Je pourrais continuer sur des pages. Ce qui se passe en Pologne et en Roumanie est aussi atroce que ce qui arrive au Mexique. En Roumanie, le nombre de petits fermiers possédant des porcs est passé de 477 000 en 2003 à seulement 52 000 en 2007, soit une diminution de 90 % ! La Pologne a vu disparaître 56 % de ses 1,1 million de porchers entre 1996 et 2008. Vive l’Europe, messieurs ! Oui, vive l’Europe, car notre belle Union donne à Smithfield Foods des dizaines de millions d’euros de subventions pour la « modernisation » de ce pauvre élevage est-européen. Sur les marchés d’Abidjan (Côte d’Ivoire), raconte le Times, le kilo de porc made in Poland se vend 1 dollar et 40 cents le kilo. Quand la viande produite sur place coûte 2 dollars 50.

Beuark !, qu’ajouter de plus ? Tout de même quelque chose. Smithfield Foods est une transnationale. Par définition, elle se moque bien des frontières. Et elle est chez nous. Ne me dites pas que vous le saviez : Smithfield Foods est le plus grand groupe français de charcuterie, sous le nom d’Aoste (ici). Cochonou, Julien Bridou, c’est elle ! Et bien d’autres encore. Je vous espère aussi rassuré que je le suis. Et pour parachever mon impeccable œuvre d’information, voici la liste des lieux qui abritent en France des entreprises  Smithfield Foods : Landivisiau et Quimper (Finistère); Douai, Saint-André-les-Lille (Nord); Monein (Pyrénées-Atlantiques); Saint-Symphorien sur Coise, Bron (Rhône); Saint-Étienne (Loire); Yssingeaux (Haute-Loire); Vernoux, Boffres (Ardèche); Peyrolles (Bouches du Rhône); Aoste (Isère). À nous le jambon de Bayonne, le saucisson sec, les bonnes saucisses comme à la maison !

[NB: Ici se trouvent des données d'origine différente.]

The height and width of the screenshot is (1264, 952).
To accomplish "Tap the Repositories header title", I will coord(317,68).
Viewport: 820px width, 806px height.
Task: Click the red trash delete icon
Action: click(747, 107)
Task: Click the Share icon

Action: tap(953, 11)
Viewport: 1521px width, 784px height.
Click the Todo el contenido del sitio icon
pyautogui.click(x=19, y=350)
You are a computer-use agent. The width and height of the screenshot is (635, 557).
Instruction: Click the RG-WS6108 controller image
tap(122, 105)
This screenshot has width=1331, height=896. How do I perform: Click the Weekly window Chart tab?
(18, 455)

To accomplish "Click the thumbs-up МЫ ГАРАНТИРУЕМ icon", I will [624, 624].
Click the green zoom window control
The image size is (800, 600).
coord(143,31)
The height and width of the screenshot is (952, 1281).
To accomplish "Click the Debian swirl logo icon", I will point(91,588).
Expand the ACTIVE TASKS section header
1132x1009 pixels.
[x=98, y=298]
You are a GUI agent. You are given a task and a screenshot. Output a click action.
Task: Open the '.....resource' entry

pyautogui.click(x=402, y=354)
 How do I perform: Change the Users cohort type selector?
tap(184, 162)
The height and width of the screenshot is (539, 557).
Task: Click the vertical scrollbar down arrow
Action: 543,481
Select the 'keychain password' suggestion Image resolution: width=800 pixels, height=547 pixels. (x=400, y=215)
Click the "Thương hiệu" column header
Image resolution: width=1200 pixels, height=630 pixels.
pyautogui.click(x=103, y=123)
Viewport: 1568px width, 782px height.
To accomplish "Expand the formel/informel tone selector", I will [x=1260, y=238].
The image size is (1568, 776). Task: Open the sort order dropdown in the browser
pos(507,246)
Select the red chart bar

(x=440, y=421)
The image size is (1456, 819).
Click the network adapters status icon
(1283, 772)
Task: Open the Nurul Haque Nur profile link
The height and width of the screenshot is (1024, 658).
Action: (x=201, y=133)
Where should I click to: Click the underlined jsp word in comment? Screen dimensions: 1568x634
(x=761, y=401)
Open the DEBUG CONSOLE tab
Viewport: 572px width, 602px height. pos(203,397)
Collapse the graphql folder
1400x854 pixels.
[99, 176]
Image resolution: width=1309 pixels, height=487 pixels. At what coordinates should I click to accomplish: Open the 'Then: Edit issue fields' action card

Voilà. Mon travail est fait. Si j’étais un rebelle, je sais bien ce que je vous dirais. Si j’étais un ennemi ouvert et définitif de ce monde mortifère, je vois bien jusqu’où je me laisserais entraîner. Mais je suis journaliste, n’est-ce pas ? Un simple journaliste qui ne fait que son job. Sans gagner un rond ni espérer en avoir. Portez-vous bien. Si possible.